Quote from: agentsteel53 on October 10, 2011, 11:28:06 AM
US-85 officially does not exist in New Mexico.  US-87 officially does not exist in Colorado.  Both are under I-25.
There's a difference here in that AASHTO inventories them as continuous routes.

More similar to the case of US 422 are the routes through Yellowstone.
pre-1945 Florida route log

I accept and respect your identity as long as it's not dumb shit like "identifying as a vaccinated attack helicopter".

treichard

#7
The mileposts are also interesting for US 22/US 322 just north of I-81 near Harrisburg.  There are separate, alternating milemarkers with US 22 and US 322 shields, but both have identical distances from a single western zeropoint, even though their routes have different lengths.

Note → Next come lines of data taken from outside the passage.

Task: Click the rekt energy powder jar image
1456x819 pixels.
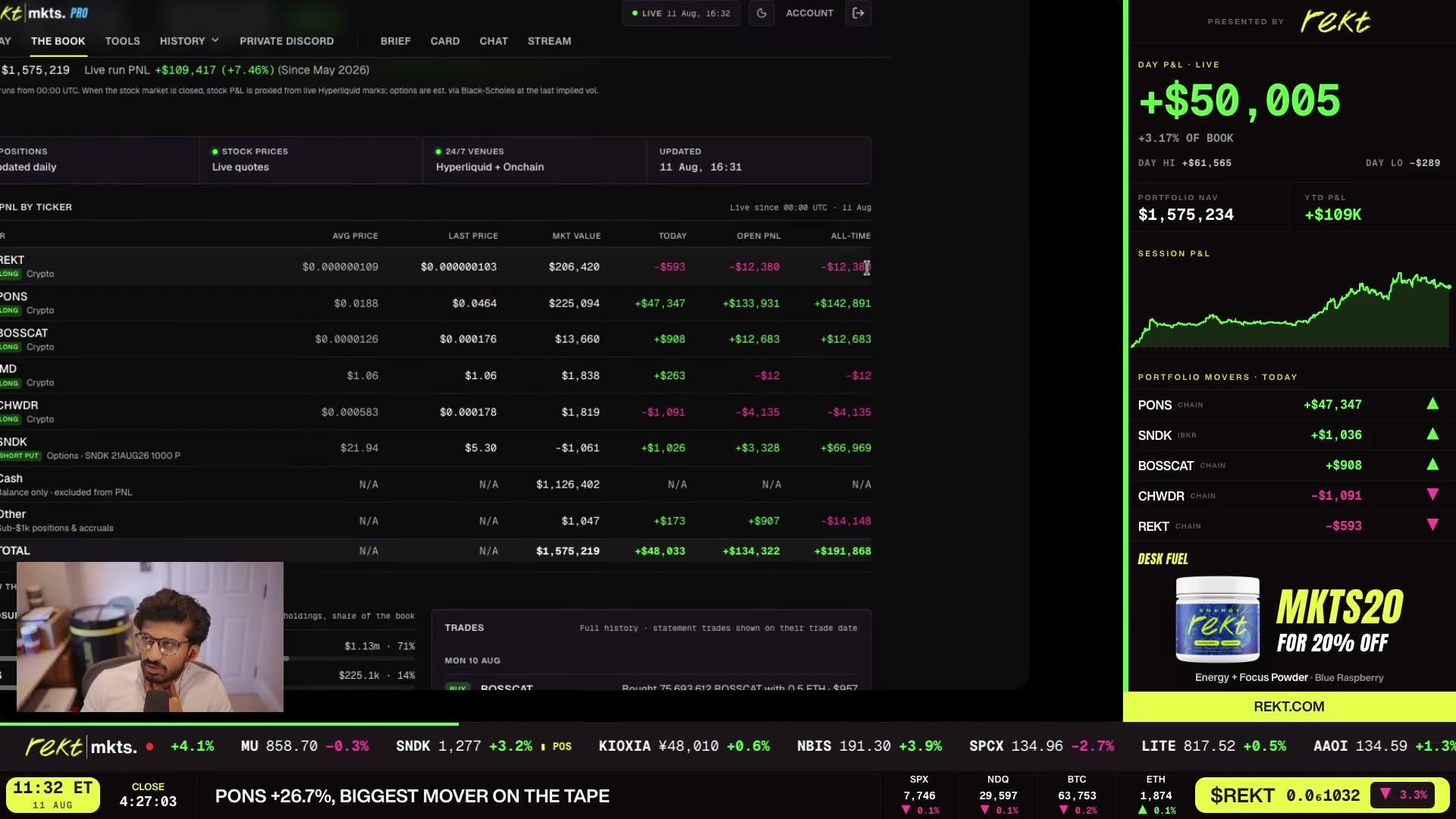Action: [x=1217, y=620]
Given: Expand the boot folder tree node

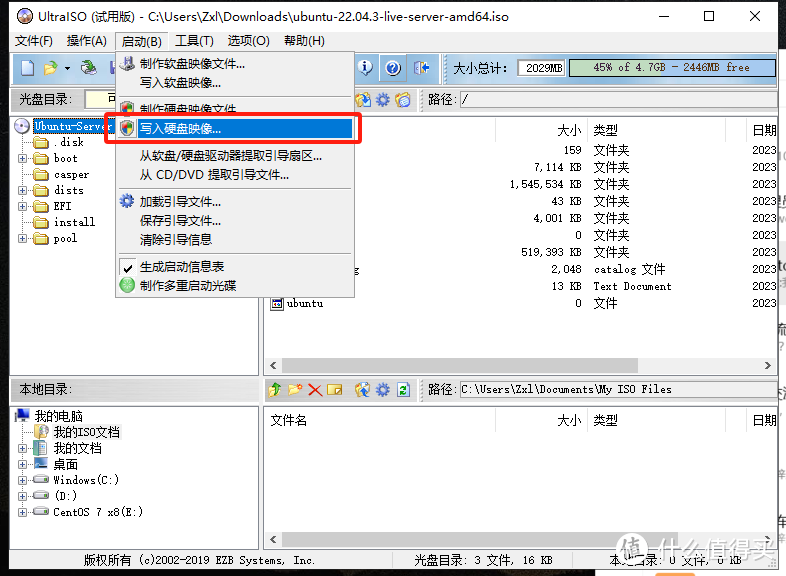Looking at the screenshot, I should [x=23, y=158].

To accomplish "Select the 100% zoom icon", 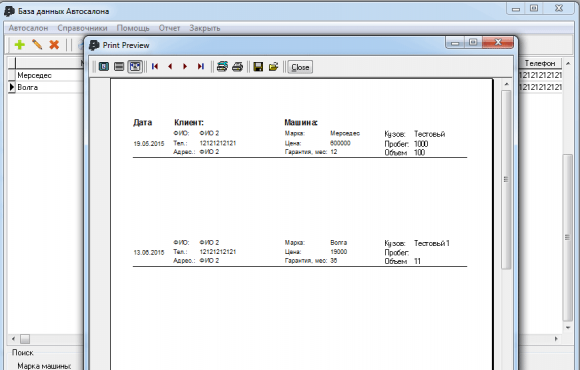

When the US highway numbers were assigned to PA state routes in the mid-1920s, PA was annoyed that their cross-state routes (with a single state number) were given a series of US numbers instead of a single US number.  They tried to remedy this in a few places, and replacing the majority of PA 17 (Benjamin Franklin Highway) with US 422 was one "fix."  But for whatever reason, old US 22/PA 3/PA 5/PA 17 in the present US 422 gap didn't get the US 422 number added as well, even though most of PA 3 became US 22 earlier,  most of PA 5 became US 322 later, and most of the rest of PA 17 became US 422.

Here is how it looked (as best as I can reconstuct) in 1928:
http://www.m-plex.com/roads/maps/paus1928map.gif
Map your cumulative highway travel
Clinched Highway Mapping
http://cmap.m-plex.com/

NE2

Tim, I tried to contact you a while back about some of those question marks, but your email was dead. What's your current email?
pre-1945 Florida route log

I accept and respect your identity as long as it's not dumb shit like "identifying as a vaccinated attack helicopter".